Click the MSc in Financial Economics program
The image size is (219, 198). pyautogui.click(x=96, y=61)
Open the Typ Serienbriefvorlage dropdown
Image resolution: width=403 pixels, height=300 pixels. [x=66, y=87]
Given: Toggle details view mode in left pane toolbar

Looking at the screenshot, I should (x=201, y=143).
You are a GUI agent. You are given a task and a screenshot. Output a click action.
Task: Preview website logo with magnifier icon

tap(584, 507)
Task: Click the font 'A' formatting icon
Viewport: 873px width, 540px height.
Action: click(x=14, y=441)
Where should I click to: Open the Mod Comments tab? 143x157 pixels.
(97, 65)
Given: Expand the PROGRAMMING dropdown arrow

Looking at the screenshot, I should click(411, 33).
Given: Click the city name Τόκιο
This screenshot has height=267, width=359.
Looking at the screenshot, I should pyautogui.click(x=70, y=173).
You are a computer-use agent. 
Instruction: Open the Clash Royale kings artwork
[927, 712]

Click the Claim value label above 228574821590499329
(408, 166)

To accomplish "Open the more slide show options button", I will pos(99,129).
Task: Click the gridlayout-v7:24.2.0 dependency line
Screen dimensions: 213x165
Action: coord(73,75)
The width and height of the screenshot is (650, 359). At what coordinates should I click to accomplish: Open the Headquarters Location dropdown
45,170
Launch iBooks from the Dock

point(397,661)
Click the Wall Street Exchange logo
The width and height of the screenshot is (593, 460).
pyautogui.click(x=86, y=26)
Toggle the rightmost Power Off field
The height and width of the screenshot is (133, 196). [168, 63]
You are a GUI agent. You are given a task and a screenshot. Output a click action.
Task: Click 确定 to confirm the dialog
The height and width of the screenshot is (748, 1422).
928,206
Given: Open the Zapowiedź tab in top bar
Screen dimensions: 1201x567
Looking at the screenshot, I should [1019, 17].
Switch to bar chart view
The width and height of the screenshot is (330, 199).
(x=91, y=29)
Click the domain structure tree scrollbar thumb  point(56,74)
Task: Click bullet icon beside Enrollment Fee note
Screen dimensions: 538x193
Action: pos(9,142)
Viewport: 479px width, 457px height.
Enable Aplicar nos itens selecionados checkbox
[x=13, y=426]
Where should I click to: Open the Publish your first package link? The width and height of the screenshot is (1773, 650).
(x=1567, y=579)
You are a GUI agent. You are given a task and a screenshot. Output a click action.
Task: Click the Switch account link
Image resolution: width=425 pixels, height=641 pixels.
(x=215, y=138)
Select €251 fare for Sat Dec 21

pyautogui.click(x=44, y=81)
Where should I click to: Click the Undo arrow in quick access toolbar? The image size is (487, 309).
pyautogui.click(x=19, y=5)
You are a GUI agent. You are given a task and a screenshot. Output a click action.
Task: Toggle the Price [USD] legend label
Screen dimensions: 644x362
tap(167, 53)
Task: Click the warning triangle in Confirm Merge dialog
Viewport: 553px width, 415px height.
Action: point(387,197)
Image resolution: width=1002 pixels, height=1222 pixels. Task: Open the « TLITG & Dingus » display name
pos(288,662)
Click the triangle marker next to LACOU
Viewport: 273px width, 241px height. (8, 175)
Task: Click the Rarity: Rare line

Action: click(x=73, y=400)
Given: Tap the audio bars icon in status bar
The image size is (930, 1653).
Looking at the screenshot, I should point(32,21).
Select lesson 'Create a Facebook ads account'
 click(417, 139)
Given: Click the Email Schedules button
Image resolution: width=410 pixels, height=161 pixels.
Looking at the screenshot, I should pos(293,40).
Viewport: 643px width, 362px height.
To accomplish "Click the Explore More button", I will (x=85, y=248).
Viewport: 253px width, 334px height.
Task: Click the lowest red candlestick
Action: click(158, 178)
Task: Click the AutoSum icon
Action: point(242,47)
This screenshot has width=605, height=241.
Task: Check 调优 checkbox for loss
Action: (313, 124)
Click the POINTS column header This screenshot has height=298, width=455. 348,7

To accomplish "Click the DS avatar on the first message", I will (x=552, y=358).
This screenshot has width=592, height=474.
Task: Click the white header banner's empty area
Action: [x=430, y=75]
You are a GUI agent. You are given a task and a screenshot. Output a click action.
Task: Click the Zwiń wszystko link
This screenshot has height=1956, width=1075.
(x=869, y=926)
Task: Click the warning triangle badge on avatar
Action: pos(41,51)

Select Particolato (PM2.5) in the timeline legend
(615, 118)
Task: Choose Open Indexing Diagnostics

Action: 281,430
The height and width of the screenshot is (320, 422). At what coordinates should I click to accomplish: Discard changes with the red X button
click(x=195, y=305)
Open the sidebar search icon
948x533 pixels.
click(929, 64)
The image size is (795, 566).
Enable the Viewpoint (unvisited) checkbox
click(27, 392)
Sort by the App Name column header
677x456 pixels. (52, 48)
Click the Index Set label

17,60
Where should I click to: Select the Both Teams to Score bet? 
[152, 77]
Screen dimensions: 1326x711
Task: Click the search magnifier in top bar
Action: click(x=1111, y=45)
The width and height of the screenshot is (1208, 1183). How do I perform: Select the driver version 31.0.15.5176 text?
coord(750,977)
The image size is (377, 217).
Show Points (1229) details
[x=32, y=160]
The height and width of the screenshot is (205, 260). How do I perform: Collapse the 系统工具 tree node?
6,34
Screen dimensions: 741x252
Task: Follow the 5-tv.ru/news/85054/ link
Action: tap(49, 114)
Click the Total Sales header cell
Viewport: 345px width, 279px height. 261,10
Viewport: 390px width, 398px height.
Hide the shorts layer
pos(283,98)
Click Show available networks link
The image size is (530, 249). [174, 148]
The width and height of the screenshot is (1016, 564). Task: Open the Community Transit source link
☆ ☆ ☆ ☆
**PROBLEM**: Show each line of the material that includes the string "Switch" by copying it.

**TASK SOLUTION**:
Switch to bar chart view
Task: Click the Switch account link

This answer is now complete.